The use of certain medications seems to increase the risk of cognitive impairment. For anticholinergics, the increased risk seems to be related to the cumulative dose. If you are taking a very small dose and not taking other anticholinergics, then you are presumably increasing your risk by just a little bit. You will have to weigh this risk against the benefits of taking the medication, like better sleep (assuming it does help you sleep better).
I suppose what I am saying is that it’s not really possible to say that something is “safe” or that certain actions will eventually cause dementia. Most people eventually develop dementia due to multiple factors, including their genetics, their environment, their other chronic conditions, and various aspects of their lifestyle. Medication use factors in also, and is something that may be easier to control than other factors.
What is most important is to make a carefully considered decision, when it comes to these medications. But it’s not possible to perfectly predict or control one’s health outcomes. Hope this helps.
Kulbir Singh says
I really appreciate your help and I am so much concerned about the health of my mother. I have been trying everything I can to help her but true and exact knowledge helps a lot which is available from you. Thank you so much for helping me out.
Kulbir Singh
Leslie Kernisan, MD MPH says
Glad you found this helpful.
elizabeth lucas says
Will you comment on the use of Melatonin. I find it very helpful. I am 81 with both Lupus and Sjogrens and have been taking Plaquenil for years which has been reduced because I am now being treated for both wet and dry macular degeneration. My memory is still quite good.
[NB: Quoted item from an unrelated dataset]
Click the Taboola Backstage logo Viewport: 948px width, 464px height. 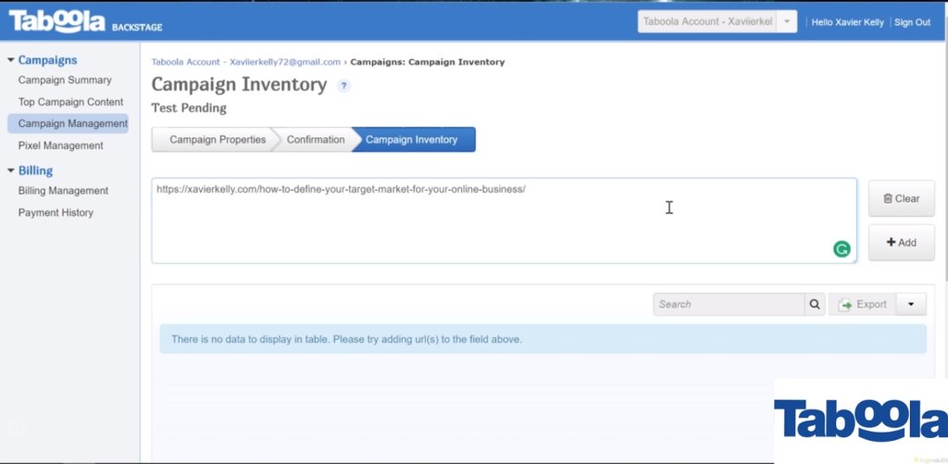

I appreciate your knowledge and the kind and sincere way with which you express things.
Many thanks, Elizabeth Lucas
Leslie Kernisan, MD MPH says
I’m glad you find the site helpful. Melatonin does appear to be safe in older adults and can help regulate the sleep cycle. It seems less risky than most other pharmacological options for sleep. But since it’s a supplement and poorly regulated in the US, your mileage may vary.
I have more on melatonin in this article, which also covers other safe ways to address sleep concerns 5 Top Causes of Sleep Problems in Aging, & Proven Ways to Treat Insomnia.
frances says
I am on so many meds and some I need such as high BP meds, but these I worry about are Lexapro, thyroid, Plavix and trazadone at night because I never sleep otherwise. Should I find a geriatric physician to help me sort this out?
Leslie Kernisan, MD MPH says
You don’t say how old you are, but in general, I would encourage all older adults to carefully review their medications about once a year. Here are some related articles:
Deprescribing: How to Be on Less Medication for Healthier Aging
How to Review Medications for Safety & Appropriateness
None of the medications you mention are on my “most worrisome” list, but it’s always better to be on fewer medications when possible. Also better to treat problems such as depression, anxiety, and/or insomnia through non-drug methods when possible. Good luck!
Judy says
Can you recommend herbal or other “natural” substances that help with sleep and are safe with sleep apnea (which is not controlled with C-Pap, but with an oral device?
Leslie Kernisan, MD MPH says
Melatonin has probably been studied the most and is generally considered safe, although I’m not sure if any special considerations exist if there is sleep apnea.